Zorach v. Clauson, 343 U.S. 306 (1952)
Thomas Jefferson wrote, in a famous letter in 1802, that the religious clause of the First Amendment was intended to create ‘‘a wall of separation’’ between church and state. Zorach v. Clauson is a significant case because the Court says that government must be separate from religion, but not hostile or unfriendly toward it.
The earliest cases on the topic were Cochran v. Louisiana (1930)—the state provided free textbooks to parochial school students on the same basis as it supplied books to public school students—and Everson v. Board of Education (1947)—a local school board subsidized the cost of public transportation for parochial school students on the same basis as public school students. In both cases, the Court reasoned that the primary beneficiaries were the students, not the church, so the wall of separation was not breached. The Everson decision has a comprehensive historical review of the Establishment Clause. Everson also holds that the First Amendment’s two religious proscriptions apply to the states because of the Fourteenth Amendment.
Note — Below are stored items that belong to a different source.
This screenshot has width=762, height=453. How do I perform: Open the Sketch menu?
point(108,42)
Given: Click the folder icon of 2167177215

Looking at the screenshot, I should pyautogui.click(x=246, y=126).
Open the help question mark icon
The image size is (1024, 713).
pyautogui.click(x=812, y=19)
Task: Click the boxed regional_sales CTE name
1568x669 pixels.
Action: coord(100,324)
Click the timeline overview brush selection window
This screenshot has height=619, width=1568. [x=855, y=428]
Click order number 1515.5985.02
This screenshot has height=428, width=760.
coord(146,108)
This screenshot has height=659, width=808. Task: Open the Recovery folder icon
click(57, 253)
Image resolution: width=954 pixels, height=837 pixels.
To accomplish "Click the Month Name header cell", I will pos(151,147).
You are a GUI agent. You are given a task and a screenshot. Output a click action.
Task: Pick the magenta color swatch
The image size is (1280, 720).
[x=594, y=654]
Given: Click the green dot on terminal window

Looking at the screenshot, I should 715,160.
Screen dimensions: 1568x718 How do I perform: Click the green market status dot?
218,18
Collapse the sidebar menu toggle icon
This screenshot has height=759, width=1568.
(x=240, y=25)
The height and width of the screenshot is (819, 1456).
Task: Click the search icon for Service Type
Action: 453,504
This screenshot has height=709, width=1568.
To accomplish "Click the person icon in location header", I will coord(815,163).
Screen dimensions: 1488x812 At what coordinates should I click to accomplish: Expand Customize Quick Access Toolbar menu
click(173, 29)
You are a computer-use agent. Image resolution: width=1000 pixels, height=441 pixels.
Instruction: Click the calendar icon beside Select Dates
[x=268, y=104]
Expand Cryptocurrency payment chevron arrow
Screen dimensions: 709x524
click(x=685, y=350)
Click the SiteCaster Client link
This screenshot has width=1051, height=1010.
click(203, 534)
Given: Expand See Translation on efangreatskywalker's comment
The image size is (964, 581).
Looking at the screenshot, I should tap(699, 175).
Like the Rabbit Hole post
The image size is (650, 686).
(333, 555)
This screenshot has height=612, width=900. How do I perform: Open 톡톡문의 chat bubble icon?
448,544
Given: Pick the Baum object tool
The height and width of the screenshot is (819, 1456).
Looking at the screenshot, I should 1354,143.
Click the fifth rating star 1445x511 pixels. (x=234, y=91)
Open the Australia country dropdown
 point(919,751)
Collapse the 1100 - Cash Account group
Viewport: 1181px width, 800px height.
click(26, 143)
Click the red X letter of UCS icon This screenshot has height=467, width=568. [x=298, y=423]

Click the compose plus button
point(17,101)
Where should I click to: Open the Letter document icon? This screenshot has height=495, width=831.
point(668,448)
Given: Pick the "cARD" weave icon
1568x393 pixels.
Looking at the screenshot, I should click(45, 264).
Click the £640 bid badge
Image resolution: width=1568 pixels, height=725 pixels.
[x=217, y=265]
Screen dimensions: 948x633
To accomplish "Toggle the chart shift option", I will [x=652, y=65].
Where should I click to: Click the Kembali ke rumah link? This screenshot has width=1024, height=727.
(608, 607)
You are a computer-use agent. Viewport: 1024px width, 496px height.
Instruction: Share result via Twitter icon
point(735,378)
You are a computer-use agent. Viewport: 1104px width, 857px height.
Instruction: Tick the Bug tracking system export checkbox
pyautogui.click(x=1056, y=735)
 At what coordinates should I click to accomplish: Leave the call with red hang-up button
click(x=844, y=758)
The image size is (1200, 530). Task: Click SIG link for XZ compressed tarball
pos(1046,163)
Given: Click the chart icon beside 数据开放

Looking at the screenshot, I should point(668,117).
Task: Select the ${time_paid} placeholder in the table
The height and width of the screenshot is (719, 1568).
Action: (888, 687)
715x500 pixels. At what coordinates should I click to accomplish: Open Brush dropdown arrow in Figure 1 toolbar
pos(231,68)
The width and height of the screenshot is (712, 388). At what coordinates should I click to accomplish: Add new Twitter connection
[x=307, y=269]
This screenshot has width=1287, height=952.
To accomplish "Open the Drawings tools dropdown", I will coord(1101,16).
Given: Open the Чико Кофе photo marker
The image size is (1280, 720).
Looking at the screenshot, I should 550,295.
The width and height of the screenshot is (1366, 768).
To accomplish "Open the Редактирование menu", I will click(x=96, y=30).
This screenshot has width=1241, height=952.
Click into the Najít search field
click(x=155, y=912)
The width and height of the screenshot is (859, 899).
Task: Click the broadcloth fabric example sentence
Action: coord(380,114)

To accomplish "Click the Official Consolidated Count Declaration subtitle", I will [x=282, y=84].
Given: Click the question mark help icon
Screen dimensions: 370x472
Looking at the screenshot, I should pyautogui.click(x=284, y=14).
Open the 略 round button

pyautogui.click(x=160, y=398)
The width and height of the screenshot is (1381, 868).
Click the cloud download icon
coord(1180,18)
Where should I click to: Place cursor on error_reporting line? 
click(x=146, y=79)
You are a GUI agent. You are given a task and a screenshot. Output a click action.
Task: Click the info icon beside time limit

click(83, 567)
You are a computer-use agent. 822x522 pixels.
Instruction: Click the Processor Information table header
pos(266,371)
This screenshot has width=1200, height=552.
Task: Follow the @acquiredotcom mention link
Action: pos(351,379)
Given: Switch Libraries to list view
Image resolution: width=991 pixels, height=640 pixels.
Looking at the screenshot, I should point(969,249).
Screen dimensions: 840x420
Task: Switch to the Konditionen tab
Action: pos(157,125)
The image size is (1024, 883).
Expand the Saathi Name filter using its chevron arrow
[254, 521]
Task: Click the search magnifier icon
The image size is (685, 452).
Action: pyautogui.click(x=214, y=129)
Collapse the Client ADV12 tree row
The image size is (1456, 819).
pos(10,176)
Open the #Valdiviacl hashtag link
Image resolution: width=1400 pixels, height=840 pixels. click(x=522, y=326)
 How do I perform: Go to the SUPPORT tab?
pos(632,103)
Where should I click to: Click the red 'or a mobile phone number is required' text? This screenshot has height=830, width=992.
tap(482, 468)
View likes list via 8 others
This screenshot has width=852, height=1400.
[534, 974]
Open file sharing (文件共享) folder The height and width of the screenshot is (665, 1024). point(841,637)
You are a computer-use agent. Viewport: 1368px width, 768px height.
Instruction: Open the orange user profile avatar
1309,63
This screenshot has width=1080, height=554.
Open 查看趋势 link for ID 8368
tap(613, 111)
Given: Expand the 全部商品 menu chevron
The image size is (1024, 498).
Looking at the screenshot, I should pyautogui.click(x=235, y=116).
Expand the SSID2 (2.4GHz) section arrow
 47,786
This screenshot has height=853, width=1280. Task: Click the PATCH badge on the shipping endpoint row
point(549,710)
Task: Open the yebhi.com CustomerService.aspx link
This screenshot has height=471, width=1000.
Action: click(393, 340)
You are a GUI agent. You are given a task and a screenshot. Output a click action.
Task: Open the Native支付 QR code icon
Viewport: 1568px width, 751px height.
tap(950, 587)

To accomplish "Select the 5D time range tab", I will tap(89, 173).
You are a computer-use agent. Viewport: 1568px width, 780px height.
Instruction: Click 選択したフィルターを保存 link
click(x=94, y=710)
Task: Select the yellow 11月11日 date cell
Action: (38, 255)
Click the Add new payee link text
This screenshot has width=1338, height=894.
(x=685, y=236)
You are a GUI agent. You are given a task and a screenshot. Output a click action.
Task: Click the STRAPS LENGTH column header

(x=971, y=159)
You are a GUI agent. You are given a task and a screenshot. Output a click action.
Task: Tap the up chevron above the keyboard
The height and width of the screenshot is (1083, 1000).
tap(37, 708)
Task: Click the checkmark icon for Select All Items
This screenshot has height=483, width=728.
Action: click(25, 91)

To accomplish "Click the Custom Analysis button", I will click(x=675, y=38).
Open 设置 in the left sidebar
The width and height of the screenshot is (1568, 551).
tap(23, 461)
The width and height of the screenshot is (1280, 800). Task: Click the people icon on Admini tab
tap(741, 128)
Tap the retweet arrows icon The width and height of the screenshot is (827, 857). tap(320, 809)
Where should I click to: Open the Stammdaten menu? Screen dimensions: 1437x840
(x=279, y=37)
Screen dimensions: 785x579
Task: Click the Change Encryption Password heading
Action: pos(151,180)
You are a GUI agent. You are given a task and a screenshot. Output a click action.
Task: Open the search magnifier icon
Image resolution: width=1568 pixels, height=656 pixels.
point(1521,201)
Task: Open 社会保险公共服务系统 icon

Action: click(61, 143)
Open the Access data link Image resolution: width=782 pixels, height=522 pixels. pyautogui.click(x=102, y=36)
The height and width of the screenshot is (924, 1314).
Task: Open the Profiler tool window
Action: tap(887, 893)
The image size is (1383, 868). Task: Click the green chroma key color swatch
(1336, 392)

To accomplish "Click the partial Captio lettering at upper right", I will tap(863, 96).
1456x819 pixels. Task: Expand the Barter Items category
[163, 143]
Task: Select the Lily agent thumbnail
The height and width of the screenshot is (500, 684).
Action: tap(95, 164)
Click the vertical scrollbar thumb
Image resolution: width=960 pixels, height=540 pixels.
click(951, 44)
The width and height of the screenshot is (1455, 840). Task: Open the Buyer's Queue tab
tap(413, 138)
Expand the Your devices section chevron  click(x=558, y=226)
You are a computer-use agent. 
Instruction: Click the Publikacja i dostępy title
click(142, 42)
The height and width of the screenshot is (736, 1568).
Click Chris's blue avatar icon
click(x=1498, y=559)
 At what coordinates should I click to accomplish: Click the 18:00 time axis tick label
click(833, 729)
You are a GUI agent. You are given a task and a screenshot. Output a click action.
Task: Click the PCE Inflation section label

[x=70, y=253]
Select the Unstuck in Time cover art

The next cases to reach the Supreme Court dealt with challenges to nonfinancial assistance to religious education programs—so-called ‘‘released time’’ programs. An Illinois statute allowed religious teachers to come into public schools during the school day once a week to provide religious instruction. Parents could request that their children attend such a religious class. Students without such parental consent would go elsewhere in the school for other activities. In the 1948 case of McCollum v. Board of Education, the Court struck down this program, saying that the combination of the use of tax-supported school buildings and the school system’s administration of attendance at these classes breached the required wall of separation.
In Zorach v. Clauson, the Court considered a New York program with one feature that differed from the Illinois arrangement. Here, parents could elect to have their children leave the public school forty-five minutes or an hour before the end of the school day to attend religious education classes at a religious institution. Students not participating in this program stayed in school for secular activities. The religious schools would report weekly about the attendance of students who were released to attend the religious classes.
The Supreme Court upheld the constitutionality of the New York program, distinguishing McCollum by pointing out that the religious instruction was taking place outside the public schools, and that they saw no evidence that students were coerced to participate.
Justice Douglas said that the First Amendment separation of church and state should be absolute, but that meant only that there should be no interference with the ‘‘free exercise’’ of religion nor should there be an ‘‘establishment’’ of religion. He summarized this argument with an oft-quoted phrase: ‘‘We are a religious people whose institutions presuppose a Supreme Being.’’ Douglas saw no problem with a government program that ‘‘respects the religious nature of our people and accommodates the public service to their spiritual needs.’’
Douglas’s decision is interesting because it anticipated many cases that have more recently arisen. Douglas argued that if the Court were to disallow the New York program, one might carry the concept of separation to its logical extreme:
Municipalities would not be permitted to render police or fire protection to religious groups. Policemen who helped parishioners into their places of worship would violate the Constitution. Prayers in our legislative halls; the appeals to the Almighty in the messages of the Chief Executive; ... ‘‘so help me God’’ in our courtroom oaths—these and all other references to the Almighty that run through our laws, our public rituals, our ceremonies would be flouting the First Amendment. A fastidious atheist or agnostic could even object to the supplication with which the Court opens each session: ‘‘God save the United States and this Honorable Court.’’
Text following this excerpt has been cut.